Fagan's soft-sculpture dolls are outlandish. Her refurbished 1800s wicker wheelchair painted sky blue with daisies has hands stemming from the armrest.

"I thought it had to come alive. So I found these hands," Fagan said, stroking the fingers. "I went through a two-year period just customizing dolls. Then I got into bigger things. I went into soft sculpture, then mannequins, wheelchairs, TVs, refrigerators, walls, you name it."

Her collages include paint, fibers, rocks, glass and wire beads.

A mannequin sculpture ("The Succulent Wild Woman") that she created on commission for Crawford is covered completely in text using only one issue of Rolling Stone magazine. It has beads for arms and a flashing heart behind a screen. It sells for $4,500.

Pieces and paint

Originally from Southern California, Fagan studied fine art. She performed in a band called the Martian Cowgirls, a punk band called Pandora's and was a hair stylist for 15 years before committing her time to raising a son and creating art.

She's busy setting up the store and trying to get an acquaintance to bring in a chandelier built out of Volkswagen parts. But mainly she's ready to get back to her painting.

Three-dimensional pieces are under way in her studio, including a half-complete mannequin torso named Lilleth, the mythical woman who existed in Eden before Eve.

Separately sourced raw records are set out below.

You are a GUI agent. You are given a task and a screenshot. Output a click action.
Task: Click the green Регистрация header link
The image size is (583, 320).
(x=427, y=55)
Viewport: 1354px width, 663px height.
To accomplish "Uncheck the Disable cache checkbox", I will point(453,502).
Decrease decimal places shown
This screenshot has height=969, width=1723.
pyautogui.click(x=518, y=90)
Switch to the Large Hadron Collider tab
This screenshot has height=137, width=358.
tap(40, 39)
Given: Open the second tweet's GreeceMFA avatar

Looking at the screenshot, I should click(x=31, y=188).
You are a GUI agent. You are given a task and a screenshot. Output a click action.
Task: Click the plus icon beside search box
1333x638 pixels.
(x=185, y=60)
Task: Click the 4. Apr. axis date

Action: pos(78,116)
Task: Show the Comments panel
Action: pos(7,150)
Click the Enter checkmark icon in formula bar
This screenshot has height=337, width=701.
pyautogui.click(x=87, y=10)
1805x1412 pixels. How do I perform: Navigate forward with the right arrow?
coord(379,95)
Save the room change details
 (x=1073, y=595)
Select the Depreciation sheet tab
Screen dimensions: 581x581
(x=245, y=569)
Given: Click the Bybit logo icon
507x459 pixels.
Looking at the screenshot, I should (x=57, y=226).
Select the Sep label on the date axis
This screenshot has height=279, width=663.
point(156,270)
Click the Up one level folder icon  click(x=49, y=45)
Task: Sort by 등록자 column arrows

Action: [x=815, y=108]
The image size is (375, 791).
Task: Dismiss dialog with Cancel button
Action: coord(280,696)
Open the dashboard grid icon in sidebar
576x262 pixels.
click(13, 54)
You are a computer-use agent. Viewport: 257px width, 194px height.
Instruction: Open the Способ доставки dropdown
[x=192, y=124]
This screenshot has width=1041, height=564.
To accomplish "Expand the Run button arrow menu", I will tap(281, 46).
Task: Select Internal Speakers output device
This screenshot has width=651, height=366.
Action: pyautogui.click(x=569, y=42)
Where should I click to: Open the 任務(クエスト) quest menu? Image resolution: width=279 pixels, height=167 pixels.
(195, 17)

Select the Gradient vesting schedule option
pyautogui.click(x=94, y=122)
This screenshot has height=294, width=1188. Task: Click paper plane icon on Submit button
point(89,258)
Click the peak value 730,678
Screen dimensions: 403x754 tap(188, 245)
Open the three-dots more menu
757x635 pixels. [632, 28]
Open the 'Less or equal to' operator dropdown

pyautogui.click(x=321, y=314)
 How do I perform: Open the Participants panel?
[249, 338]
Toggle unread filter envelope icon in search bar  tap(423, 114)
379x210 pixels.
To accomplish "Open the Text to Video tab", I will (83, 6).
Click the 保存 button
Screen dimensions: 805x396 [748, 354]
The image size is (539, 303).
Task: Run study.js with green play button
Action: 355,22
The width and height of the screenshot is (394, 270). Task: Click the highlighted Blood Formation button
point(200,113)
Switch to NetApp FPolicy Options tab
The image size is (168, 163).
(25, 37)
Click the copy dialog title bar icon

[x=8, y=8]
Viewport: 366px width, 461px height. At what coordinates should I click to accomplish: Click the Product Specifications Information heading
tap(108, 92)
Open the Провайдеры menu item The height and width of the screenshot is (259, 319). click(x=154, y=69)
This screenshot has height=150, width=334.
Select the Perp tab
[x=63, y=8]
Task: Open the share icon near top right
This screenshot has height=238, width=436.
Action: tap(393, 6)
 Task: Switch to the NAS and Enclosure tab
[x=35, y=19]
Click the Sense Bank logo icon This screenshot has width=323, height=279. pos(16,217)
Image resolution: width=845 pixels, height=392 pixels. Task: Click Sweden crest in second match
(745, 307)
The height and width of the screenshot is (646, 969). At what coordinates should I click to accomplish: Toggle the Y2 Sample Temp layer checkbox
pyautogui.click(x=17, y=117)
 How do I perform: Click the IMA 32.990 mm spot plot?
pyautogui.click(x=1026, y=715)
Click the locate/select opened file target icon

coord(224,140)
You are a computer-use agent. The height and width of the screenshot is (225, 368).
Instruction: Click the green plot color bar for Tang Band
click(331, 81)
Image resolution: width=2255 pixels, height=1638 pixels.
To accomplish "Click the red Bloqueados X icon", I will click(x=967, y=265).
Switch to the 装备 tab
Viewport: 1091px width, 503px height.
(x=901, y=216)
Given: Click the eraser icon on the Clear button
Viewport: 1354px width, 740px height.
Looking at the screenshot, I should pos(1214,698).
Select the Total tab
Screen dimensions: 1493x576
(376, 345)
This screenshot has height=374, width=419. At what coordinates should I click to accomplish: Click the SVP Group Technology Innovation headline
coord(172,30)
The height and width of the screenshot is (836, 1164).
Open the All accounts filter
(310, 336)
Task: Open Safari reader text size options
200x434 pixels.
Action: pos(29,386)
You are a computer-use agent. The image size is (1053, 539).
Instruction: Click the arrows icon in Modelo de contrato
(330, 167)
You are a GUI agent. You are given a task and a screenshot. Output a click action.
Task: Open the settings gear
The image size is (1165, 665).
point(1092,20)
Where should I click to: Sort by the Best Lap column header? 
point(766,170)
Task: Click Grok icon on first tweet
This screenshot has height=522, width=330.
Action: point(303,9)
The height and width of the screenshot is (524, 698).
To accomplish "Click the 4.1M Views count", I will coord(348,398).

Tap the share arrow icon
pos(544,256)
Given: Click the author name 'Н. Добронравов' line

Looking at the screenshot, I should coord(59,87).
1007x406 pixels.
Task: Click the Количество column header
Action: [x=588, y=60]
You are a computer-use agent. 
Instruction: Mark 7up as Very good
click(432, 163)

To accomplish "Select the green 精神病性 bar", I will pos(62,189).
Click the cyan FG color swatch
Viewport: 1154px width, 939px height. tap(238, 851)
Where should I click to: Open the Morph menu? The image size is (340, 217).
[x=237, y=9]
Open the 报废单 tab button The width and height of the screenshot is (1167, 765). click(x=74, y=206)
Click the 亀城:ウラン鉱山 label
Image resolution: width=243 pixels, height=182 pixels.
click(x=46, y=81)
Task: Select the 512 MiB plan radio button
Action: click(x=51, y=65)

"I can't even tell you where I'm going to go yet," Fagan said, looking at Lilleth, whose face is painted on the belly of the mannequin. "Usually my stuff is serendipitous. I don't have plans for a lot of things. I just improvise. I'm a huge fan of Peter Max and (I'm) a child of the '60s. The first thing I can think of is '60s art. My favorite colors are hot pinks and chartreuse. I'm very into psychedelic.

"I like figures, human bodies, faces. I like to work on something and have it sitting there."

Most of Fagan's subjects are women.

"Especially after having a child," she said. "I'm very into goddess types."

Her work mingles with everything else in the store. In addition to Fagan and the other local artists selling their work in the store, Crawford expects more art to cover the walls.

Even First Friday crowds, weaving through the store the Friday prior, stopped to work on a community canvas that Crawford said invited anyone to "Leave a piece of your creative spirit behind.

"I'm all for whoever wants to be in my store," Crawford said. "The more art the better. If we could be Melrose (Avenue) in 10 years, that would be great."